Input data Start Marker

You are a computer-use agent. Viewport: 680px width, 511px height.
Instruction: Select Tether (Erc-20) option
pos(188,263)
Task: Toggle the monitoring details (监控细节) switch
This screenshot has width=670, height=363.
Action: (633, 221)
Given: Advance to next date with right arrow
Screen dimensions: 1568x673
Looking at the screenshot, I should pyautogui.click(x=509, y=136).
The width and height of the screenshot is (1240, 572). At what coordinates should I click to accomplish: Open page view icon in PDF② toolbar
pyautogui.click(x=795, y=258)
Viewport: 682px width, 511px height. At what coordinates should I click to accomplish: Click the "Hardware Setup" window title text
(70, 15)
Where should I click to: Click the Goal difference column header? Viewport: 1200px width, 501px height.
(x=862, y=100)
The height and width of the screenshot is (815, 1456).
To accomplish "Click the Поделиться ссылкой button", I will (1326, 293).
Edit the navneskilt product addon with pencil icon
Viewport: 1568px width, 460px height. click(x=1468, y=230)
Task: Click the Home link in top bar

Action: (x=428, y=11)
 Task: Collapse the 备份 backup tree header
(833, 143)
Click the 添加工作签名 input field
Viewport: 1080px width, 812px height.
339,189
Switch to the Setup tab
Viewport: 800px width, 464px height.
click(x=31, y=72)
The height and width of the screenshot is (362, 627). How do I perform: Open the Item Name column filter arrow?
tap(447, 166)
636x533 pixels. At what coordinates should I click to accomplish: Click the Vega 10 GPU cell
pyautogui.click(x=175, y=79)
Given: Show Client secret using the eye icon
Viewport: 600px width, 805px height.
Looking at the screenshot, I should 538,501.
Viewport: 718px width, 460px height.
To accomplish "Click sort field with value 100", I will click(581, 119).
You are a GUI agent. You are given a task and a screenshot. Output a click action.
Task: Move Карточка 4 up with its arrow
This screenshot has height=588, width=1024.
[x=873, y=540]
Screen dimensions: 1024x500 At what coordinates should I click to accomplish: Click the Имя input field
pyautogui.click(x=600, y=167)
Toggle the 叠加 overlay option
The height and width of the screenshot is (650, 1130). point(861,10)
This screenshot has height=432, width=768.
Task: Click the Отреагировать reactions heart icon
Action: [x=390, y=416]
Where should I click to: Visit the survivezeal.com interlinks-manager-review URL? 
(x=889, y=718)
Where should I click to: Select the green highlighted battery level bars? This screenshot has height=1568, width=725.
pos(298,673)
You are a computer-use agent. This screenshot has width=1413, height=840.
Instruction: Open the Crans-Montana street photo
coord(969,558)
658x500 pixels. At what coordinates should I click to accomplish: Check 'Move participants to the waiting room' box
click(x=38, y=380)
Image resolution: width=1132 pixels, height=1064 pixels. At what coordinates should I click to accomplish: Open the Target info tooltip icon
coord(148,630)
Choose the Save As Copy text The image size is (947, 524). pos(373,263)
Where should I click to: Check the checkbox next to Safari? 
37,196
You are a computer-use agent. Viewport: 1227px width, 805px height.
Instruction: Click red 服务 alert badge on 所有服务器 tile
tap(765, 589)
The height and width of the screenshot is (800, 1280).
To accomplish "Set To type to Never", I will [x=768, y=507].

Input data End Marker

:: Problem details ::
Output the full set of entries exactly as they were given.

:: Task response ::
You are a computer-use agent. Viewport: 680px width, 511px height.
Instruction: Select Tether (Erc-20) option
pos(188,263)
Task: Toggle the monitoring details (监控细节) switch
This screenshot has width=670, height=363.
Action: (633, 221)
Given: Advance to next date with right arrow
Screen dimensions: 1568x673
Looking at the screenshot, I should pyautogui.click(x=509, y=136).
The width and height of the screenshot is (1240, 572). At what coordinates should I click to accomplish: Open page view icon in PDF② toolbar
pyautogui.click(x=795, y=258)
Viewport: 682px width, 511px height. At what coordinates should I click to accomplish: Click the "Hardware Setup" window title text
(70, 15)
Where should I click to: Click the Goal difference column header? Viewport: 1200px width, 501px height.
(x=862, y=100)
The height and width of the screenshot is (815, 1456).
To accomplish "Click the Поделиться ссылкой button", I will (1326, 293).
Edit the navneskilt product addon with pencil icon
Viewport: 1568px width, 460px height. click(x=1468, y=230)
Task: Click the Home link in top bar

Action: (x=428, y=11)
 Task: Collapse the 备份 backup tree header
(833, 143)
Click the 添加工作签名 input field
Viewport: 1080px width, 812px height.
339,189
Switch to the Setup tab
Viewport: 800px width, 464px height.
click(x=31, y=72)
The height and width of the screenshot is (362, 627). How do I perform: Open the Item Name column filter arrow?
tap(447, 166)
636x533 pixels. At what coordinates should I click to accomplish: Click the Vega 10 GPU cell
pyautogui.click(x=175, y=79)
Given: Show Client secret using the eye icon
Viewport: 600px width, 805px height.
Looking at the screenshot, I should 538,501.
Viewport: 718px width, 460px height.
To accomplish "Click sort field with value 100", I will click(581, 119).
You are a GUI agent. You are given a task and a screenshot. Output a click action.
Task: Move Карточка 4 up with its arrow
This screenshot has height=588, width=1024.
[x=873, y=540]
Screen dimensions: 1024x500 At what coordinates should I click to accomplish: Click the Имя input field
pyautogui.click(x=600, y=167)
Toggle the 叠加 overlay option
The height and width of the screenshot is (650, 1130). point(861,10)
This screenshot has height=432, width=768.
Task: Click the Отреагировать reactions heart icon
Action: [x=390, y=416]
Where should I click to: Visit the survivezeal.com interlinks-manager-review URL? 
(x=889, y=718)
Where should I click to: Select the green highlighted battery level bars? This screenshot has height=1568, width=725.
pos(298,673)
You are a computer-use agent. This screenshot has width=1413, height=840.
Instruction: Open the Crans-Montana street photo
coord(969,558)
658x500 pixels. At what coordinates should I click to accomplish: Check 'Move participants to the waiting room' box
click(x=38, y=380)
Image resolution: width=1132 pixels, height=1064 pixels. At what coordinates should I click to accomplish: Open the Target info tooltip icon
coord(148,630)
Choose the Save As Copy text The image size is (947, 524). pos(373,263)
Where should I click to: Check the checkbox next to Safari? 
37,196
You are a computer-use agent. Viewport: 1227px width, 805px height.
Instruction: Click red 服务 alert badge on 所有服务器 tile
tap(765, 589)
The height and width of the screenshot is (800, 1280).
To accomplish "Set To type to Never", I will [x=768, y=507].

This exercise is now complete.